Ist zwar ne blöde Frage, aber nur um das auszuschließen:
Ist das auch der richtige Rohling? also + oder - etc.?
Haste ganz einfach mal nen anderen Rohling probiert?

Greetz...
Sinac


----------



## Ufbasser (3. Februar 2004)

Ich habe DvD-R benutzt von Speer die gingen vorher auch und jetzt gehen sie nicht mehr. andere rohlinge wuerden auch nichts nutzen oder? die speer gingen wie gesagt schon vorher


----------



## BlaBla-HH (4. Februar 2004)

Hallo Ufbasser,

Herstellerangaben:


> PX-708A (internal version)
> E-IDE (ATAPI) Interface
> *8x DVD+R*, 4x DVD+RW, 12x DVD-ROM
> *4x DVD-R*, 2x DVD-RW, 12x DVD-ROM
> 40x CD-R, 24x CD-RW, 40x CD Read


Wie Du siehst, beschreibt Dein DVD-Recorder +/- DVD-Rohlinge. Vielleicht solltest Du nur wissen, dass er DVD +R schneller beschreibt, als DVD -R.  
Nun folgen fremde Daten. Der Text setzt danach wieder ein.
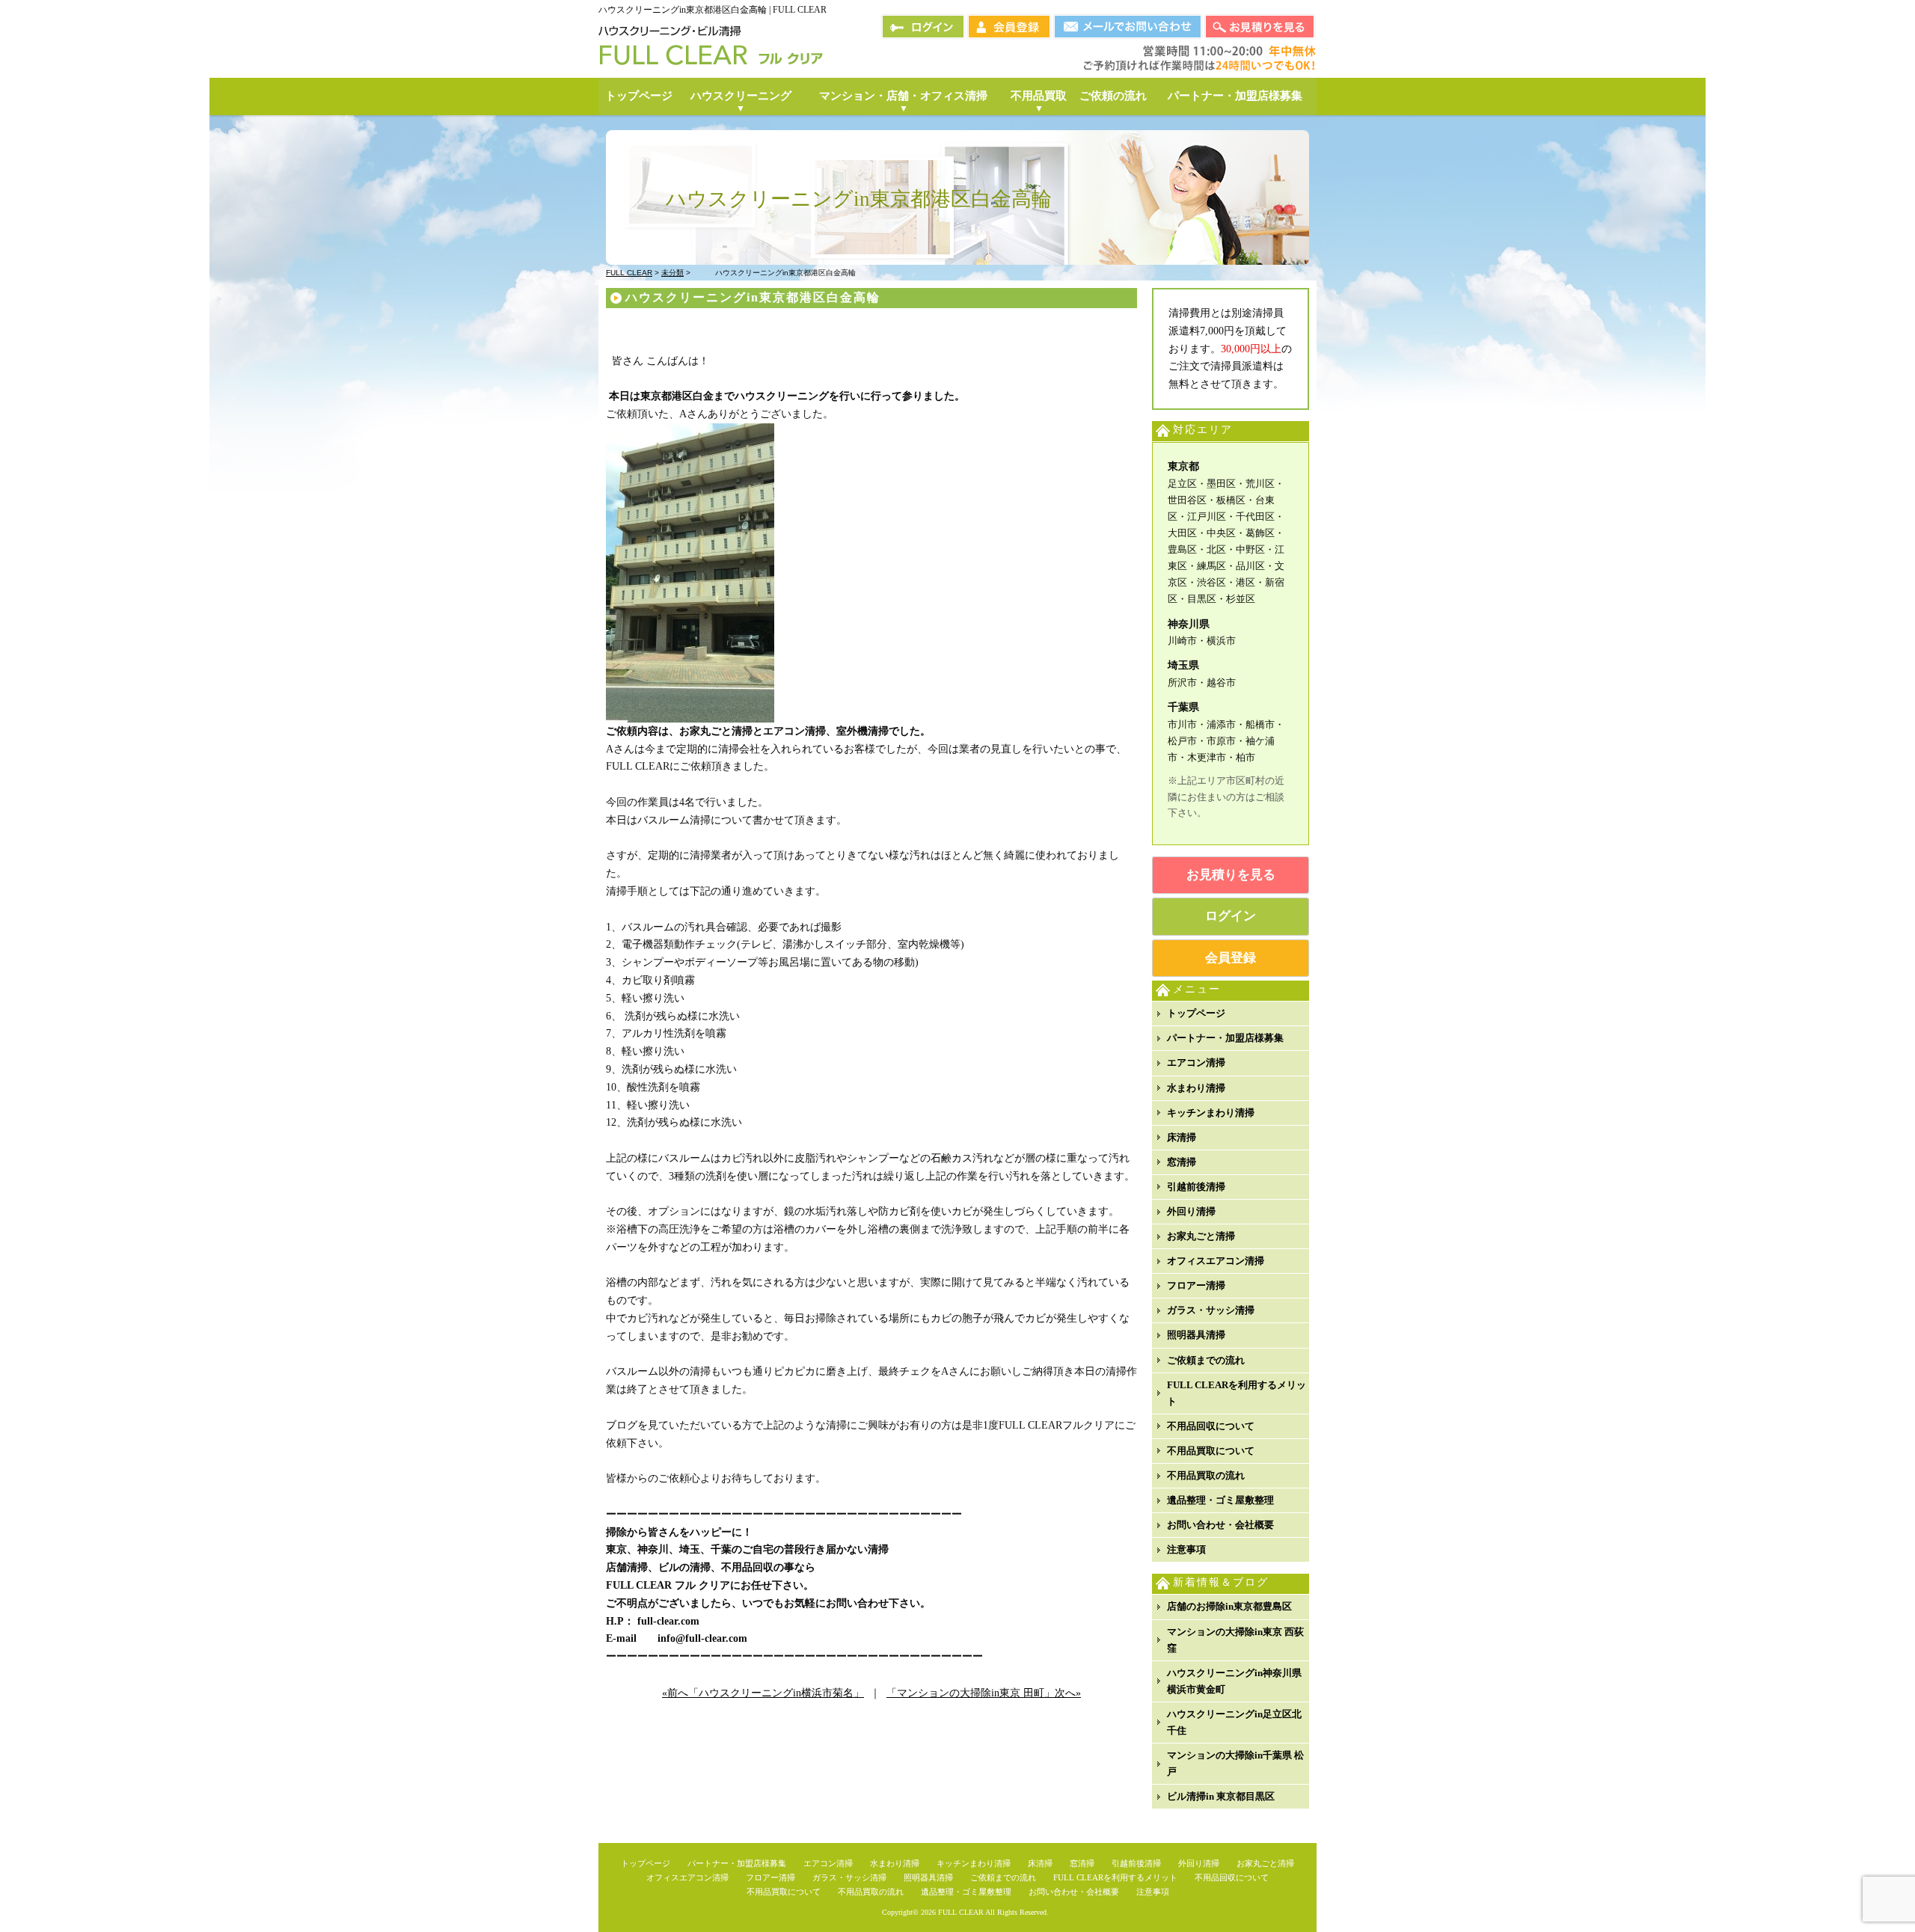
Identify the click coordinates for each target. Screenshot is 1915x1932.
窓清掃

Könnte sein , dass Du Dir einen ASPI-Treiber "zerschossen" hast. Bei der Installation von neuen Programmen, kann es schon einmal passieren, dass ein, von einem anderem Programm benötigter Treiber down- oder upgegraded wird. Dass dadurch ein weiteres Programm vielleicht nicht mehr ordnungsgemäß funtioniert, interessiert anscheinend die meisten Hersteller nicht, solange Ihres funktioniert. Gerade Microsoft ist da ganz groß drin.  

Google einfach mal nach ASPI + Nero, da es für jedes OS verschiedene ASPI-Treiber gibt. Ersetze dann schlichtweg die geladenene *.dll mit der vorhandenen auf Deinem Computer. (Start - Ausführen - Suchen - "Namen der geladenen Datei angeben" suchen - ersetzen)


----------